Hery Eko Prihartono, Kuasa Hukumnya MO berharap organisasi YLI yang menaungi UH alias MH melakukan tindakan yang riil.
“Kalau memang benar terjadi perbuatan-perbuatan seperti testimoni yang disampaikan oleh klien itu terjadi pelanggaran, baik etik maupun hukum,” pinta Hery.
Pihaknya kata Hery berpendapat sanksi itu bisa pemberhentian, bisa pencabutan dan banyak lagi sesuai dengan bobot kesalahan atau pelanggaran yang dilakukan oleh teradu (UH)
Sementara itu, Ketum YLI, Rohman Hakim menyatakan pada prinsipnya kami selaku organisasi mewakili YLI tentu berpedoman pada asas kesamaan hak di depan hukum.
“Kita melihat proses ini berjalan sesuai mekanisme,” tegas Rohman.
Rohman menambahkan karena pengaduan sudah masuk, tentu pihaknya akan segera mengagendakan untuk administrasi dan membentuk tim guna menentukan siapa yang masuk dalam sidang Kode Etik Advokat dan kapan dilaksanakan serta mekanismenya seperti apa.

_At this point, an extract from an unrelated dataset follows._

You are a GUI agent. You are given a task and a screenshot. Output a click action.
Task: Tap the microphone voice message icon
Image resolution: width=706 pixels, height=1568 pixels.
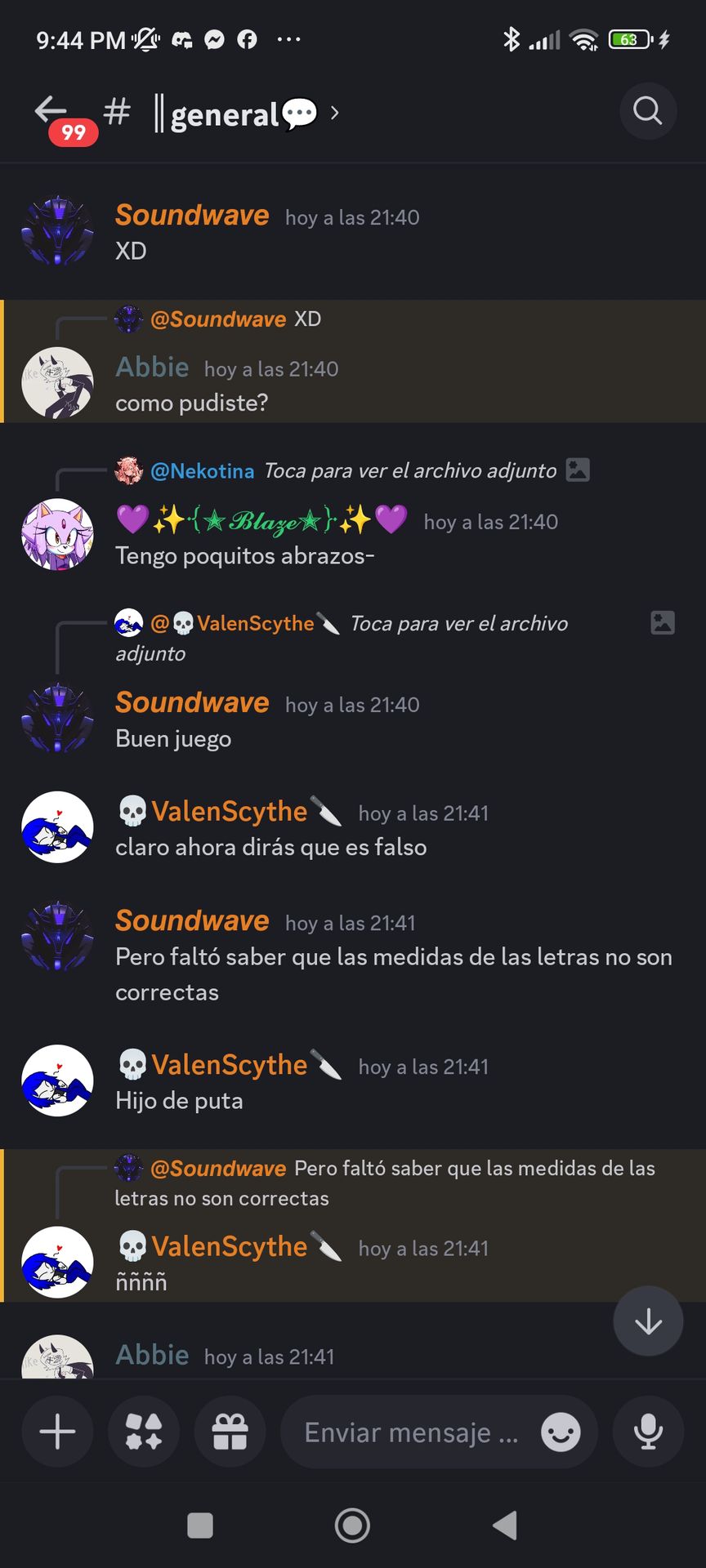coord(648,1432)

Dia memastikan pihaknya tetap mengedepankan hak yang sama dan tidak boleh men justice apakah dia (UH) bersalah atau belum tentu kami menghargai hak-hak mereka.
“Nanti Dewan Kehormatan akan memutus seperti apa, pelanggaran ringan atau sedang, pemberhentian sementara atau tetap dan sebagainya,” pungkasnya.
Sementara itu, secara terpisah dan ketika dilakukan konfirmasi kepada UH alias MH mereka menyangkal bahwa semua itu sudah disepakati dan merupakan fee lawyer.